* TASK STATEMENT: Rename "Contact" to "Contact Us" in the records from the line containing "Read more (770, 881)" through the line containing "fatalError (564, 801)", and reproduce only those lines with everything else unchanged. Leave the pictures out of the answer.

* RECORD SET:
START
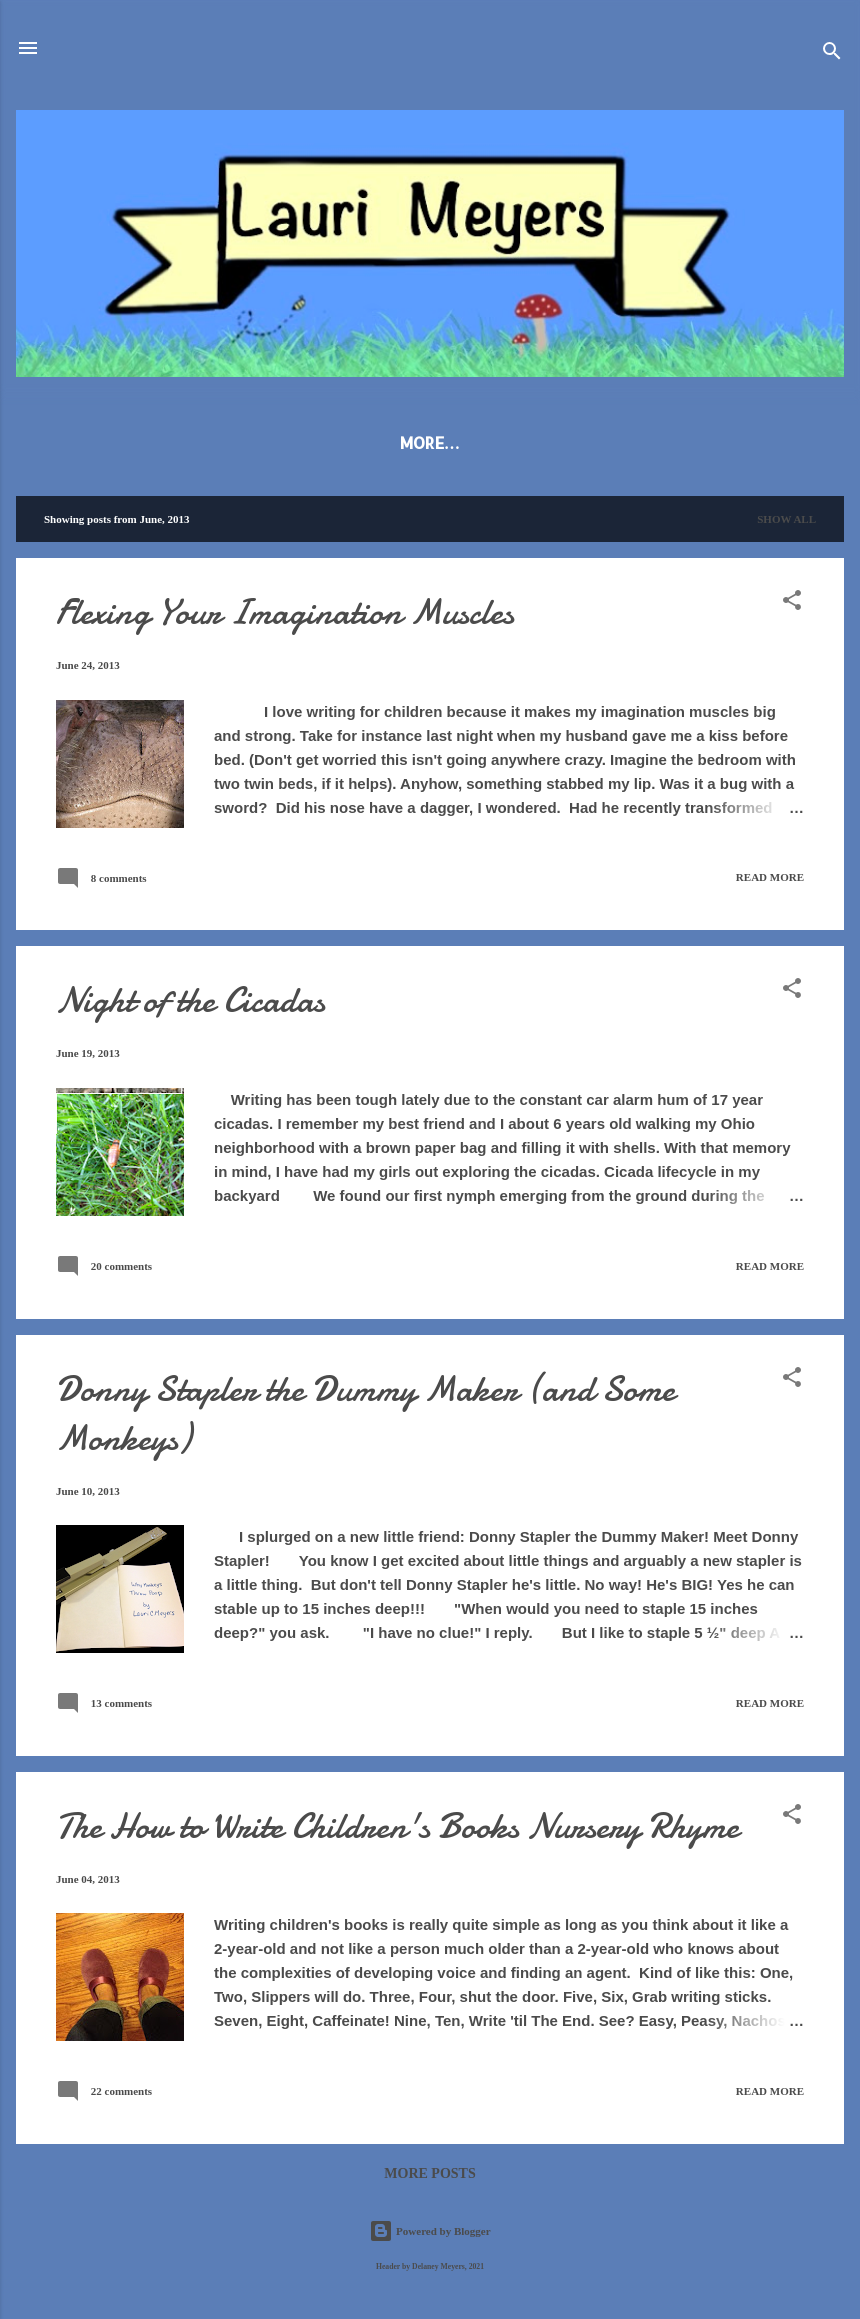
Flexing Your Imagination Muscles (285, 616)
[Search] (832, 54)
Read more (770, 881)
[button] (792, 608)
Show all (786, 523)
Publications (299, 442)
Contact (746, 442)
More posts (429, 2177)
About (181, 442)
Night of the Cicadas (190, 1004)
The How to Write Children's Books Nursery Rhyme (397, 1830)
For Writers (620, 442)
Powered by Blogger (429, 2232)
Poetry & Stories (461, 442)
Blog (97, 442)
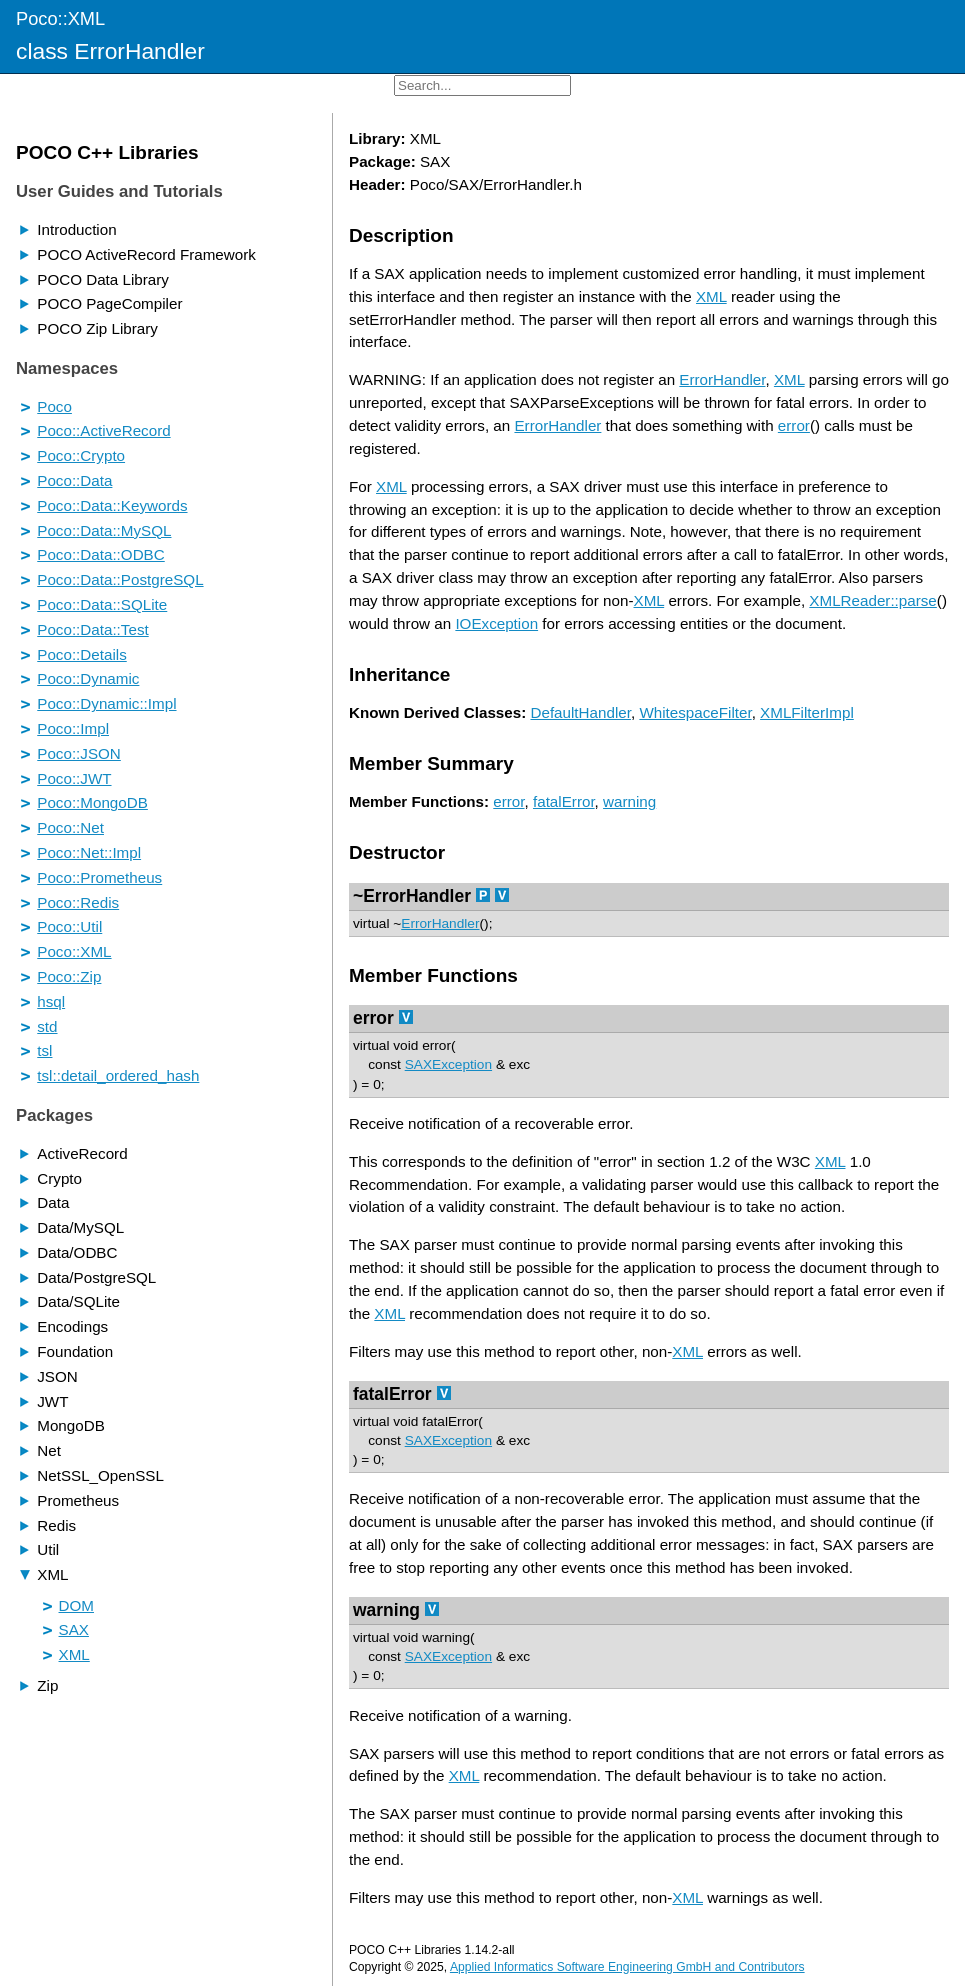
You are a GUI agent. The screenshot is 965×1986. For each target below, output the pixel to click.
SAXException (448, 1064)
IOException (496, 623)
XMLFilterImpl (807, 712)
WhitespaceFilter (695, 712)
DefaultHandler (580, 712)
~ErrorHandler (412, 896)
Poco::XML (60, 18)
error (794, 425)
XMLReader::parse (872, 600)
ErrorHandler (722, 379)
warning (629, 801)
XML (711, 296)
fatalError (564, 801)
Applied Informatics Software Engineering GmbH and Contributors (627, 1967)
END
START
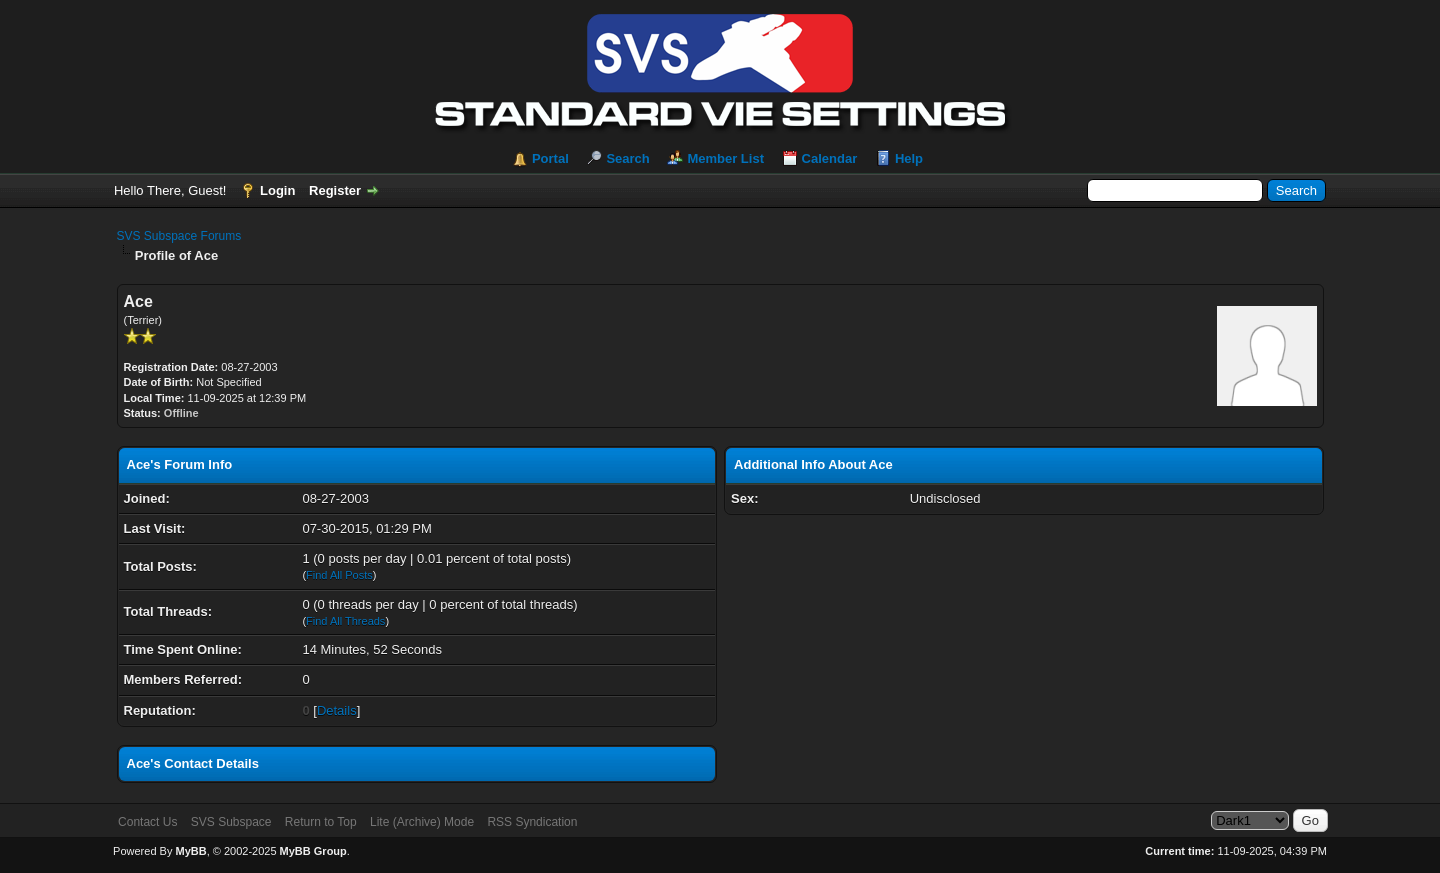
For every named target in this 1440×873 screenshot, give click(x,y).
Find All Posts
END
START
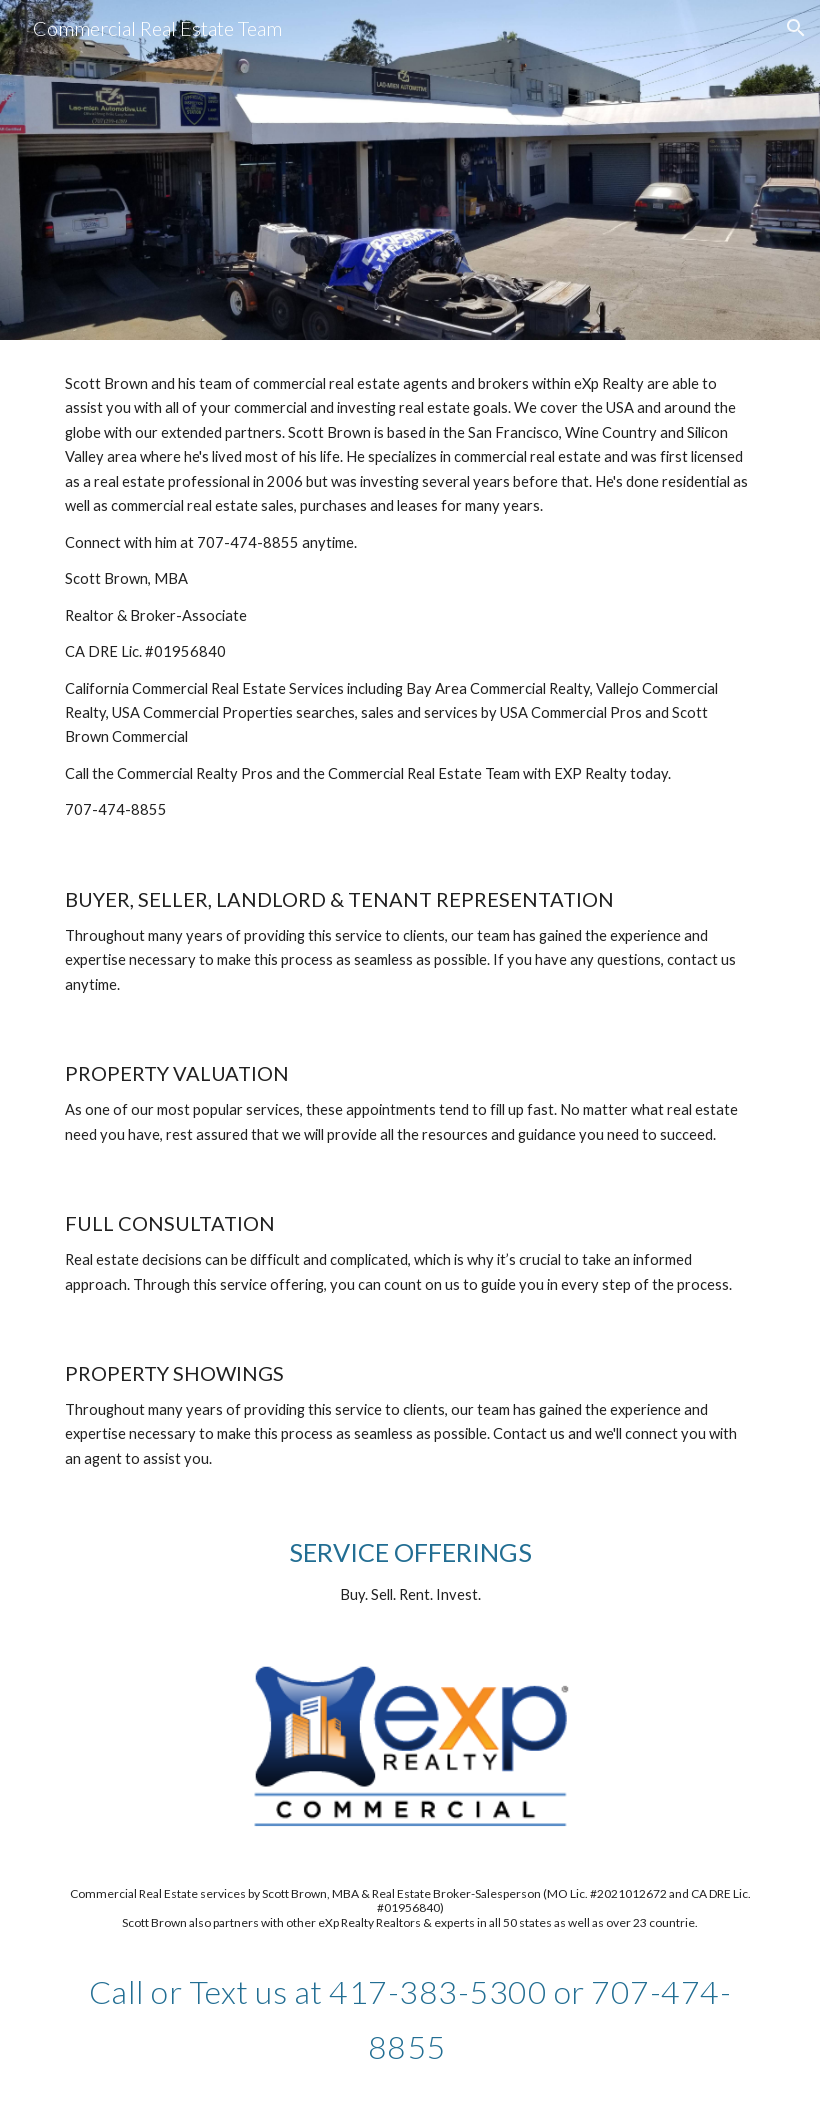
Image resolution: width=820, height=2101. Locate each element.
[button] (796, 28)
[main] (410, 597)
END
* REPLY TO THE TASK:
Read more (770, 881)
[button] (792, 608)
Show all (786, 523)
Publications (299, 442)
Contact Us (746, 442)
More posts (429, 2177)
About (181, 442)
Night of the Cicadas (190, 1004)
The How to Write Children's Books Nursery Rhyme (397, 1830)
For Writers (620, 442)
Powered by Blogger (429, 2232)
Poetry & Stories (461, 442)
Blog (97, 442)
You are a GUI agent. The screenshot is 965×1986. For each target below, output the pixel to click.
SAXException (448, 1064)
IOException (496, 623)
XMLFilterImpl (807, 712)
WhitespaceFilter (695, 712)
DefaultHandler (580, 712)
~ErrorHandler (412, 896)
Poco::XML (60, 18)
error (794, 425)
XMLReader::parse (872, 600)
ErrorHandler (722, 379)
warning (629, 801)
XML (711, 296)
fatalError (564, 801)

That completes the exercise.